In summary: I think a LinkedIn profile is a good think to have, especially since they tend to come high up in Google searches. As long as it’s up-to-date, then it’s a quick and accurate summary of who you are and what your background is. Does it have a purpose beyond that? In other sectors, probably. I’m not sure it’s the most useful tool for LIS professionals, though.
As an aside, LinkedIn has been in the news lately because some of its users had their passwords leaked. This led to some general chat about LinkedIn and what its role is. I used my new Storify skills to make a mini-Storify reflecting some of this.
[View the story “LinkedIn …. UnLoved?” on Storify]
I am a compulsive user of Facebook. I am not a compulsive user of Facebook in any ‘professional’ sense. As I said in Thing Three, I tend to keep Twitter for the professional side of my life and Facebook for the personal side of my life. Inevitably, there is bit of an overlap, though.

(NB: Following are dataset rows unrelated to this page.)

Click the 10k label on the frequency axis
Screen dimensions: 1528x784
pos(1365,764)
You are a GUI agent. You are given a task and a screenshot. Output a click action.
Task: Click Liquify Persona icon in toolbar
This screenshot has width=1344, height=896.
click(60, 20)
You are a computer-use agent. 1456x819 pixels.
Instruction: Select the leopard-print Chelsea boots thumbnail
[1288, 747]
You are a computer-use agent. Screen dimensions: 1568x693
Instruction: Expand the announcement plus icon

I appreciate that CILIP and other professional groups have pages on Facebook but I think I’d rather follow these bodies on Twitter or via RSS and keep Facebook for the silly photos and the games of Words with Friends.
It’s a different matter for organisations (e.g. libraries), though. If you have an institutional brand to monitor or protect then it’s worth remembering that people will talk about you on Facebook, regardless of whether you’re there. If you are on Facebook though, you can control and direct some of this and also counteract any negativity or inaccuracies.
In my last job (an academic library) I was responsible for updating the library’s Facebook page. We had posters near the issue desk, drawing readers’ attention to our Facebook and Twitter presence. I did have some snide comments from undergraduates along the lines of ‘why on earth is the library on Facebook?!’ I just think that libraries should use as many ways as they can find to shout about what they do and h0w they can help people.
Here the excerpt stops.